Required action – Each line of the listing must be transcribed exactly, except for the images, which should be excluded.

Source material –
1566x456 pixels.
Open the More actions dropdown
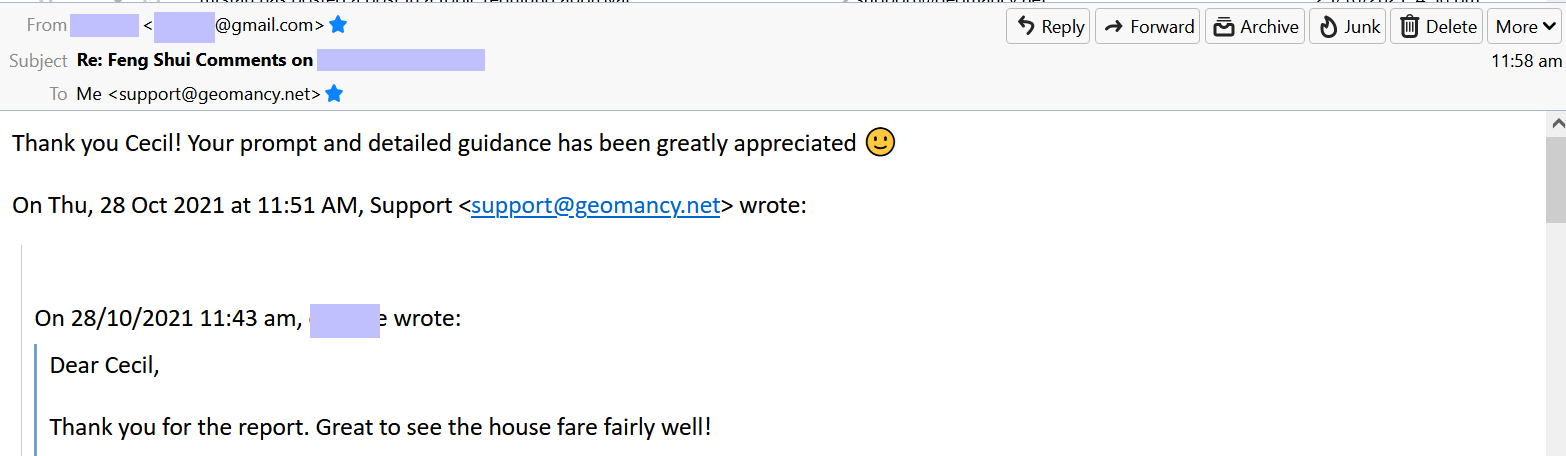(x=1525, y=27)
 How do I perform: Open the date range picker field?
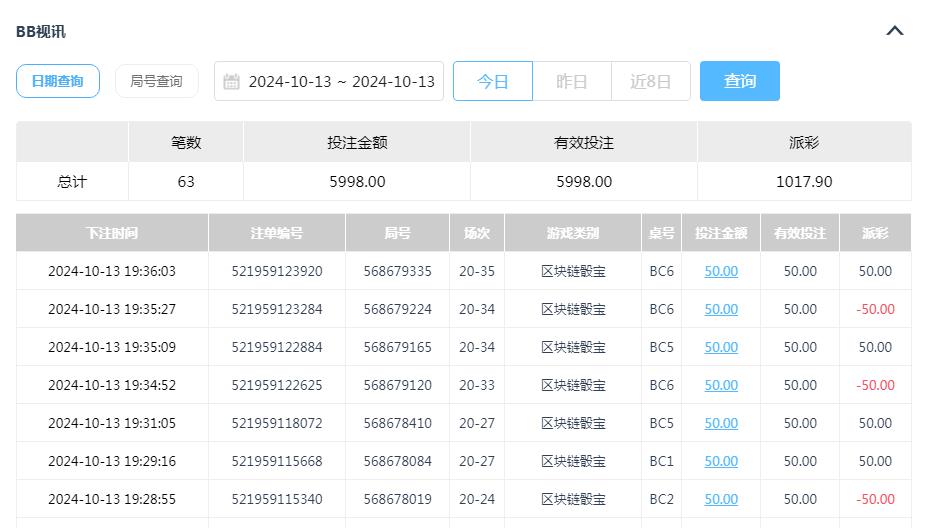click(x=340, y=82)
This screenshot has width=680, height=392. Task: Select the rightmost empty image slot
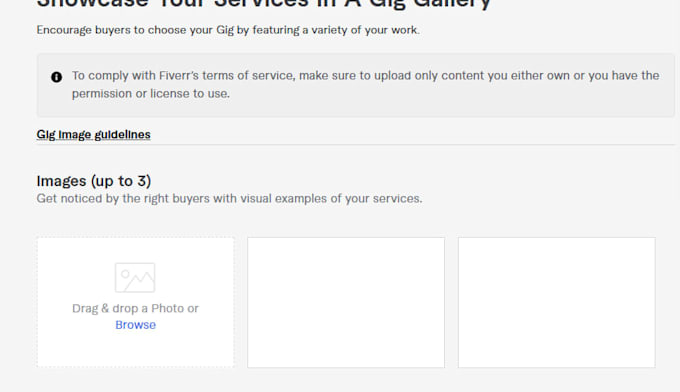pyautogui.click(x=557, y=302)
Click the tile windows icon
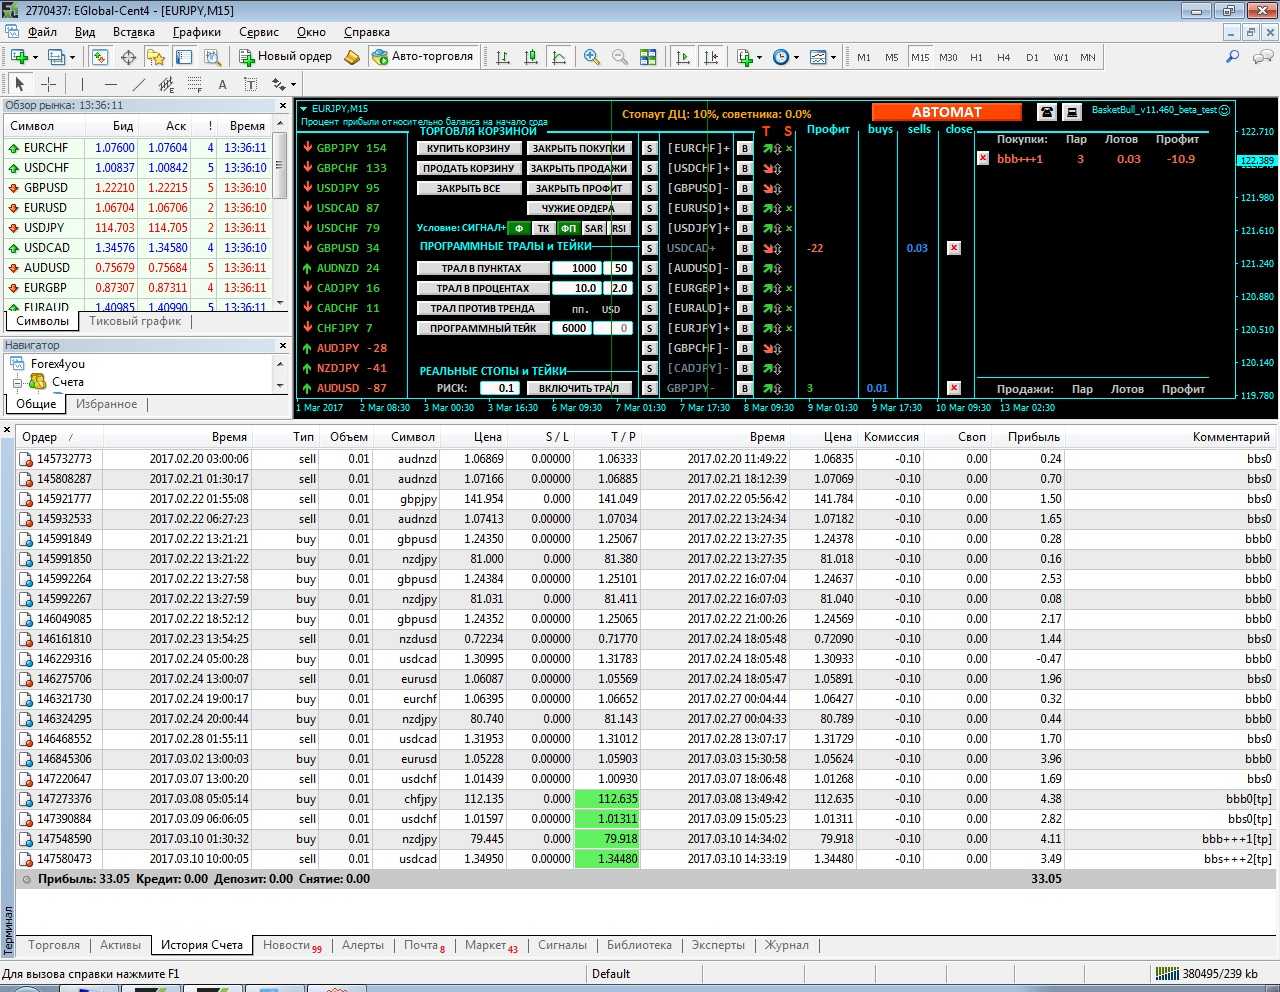Screen dimensions: 1280x992 coord(648,57)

Written response –
1566x456 pixels.
Open the More actions dropdown
(x=1525, y=27)
 How do I perform: Open the date range picker field?
click(x=340, y=82)
This screenshot has width=680, height=392. Task: Select the rightmost empty image slot
pyautogui.click(x=557, y=302)
Click the tile windows icon
Screen dimensions: 1280x992 coord(648,57)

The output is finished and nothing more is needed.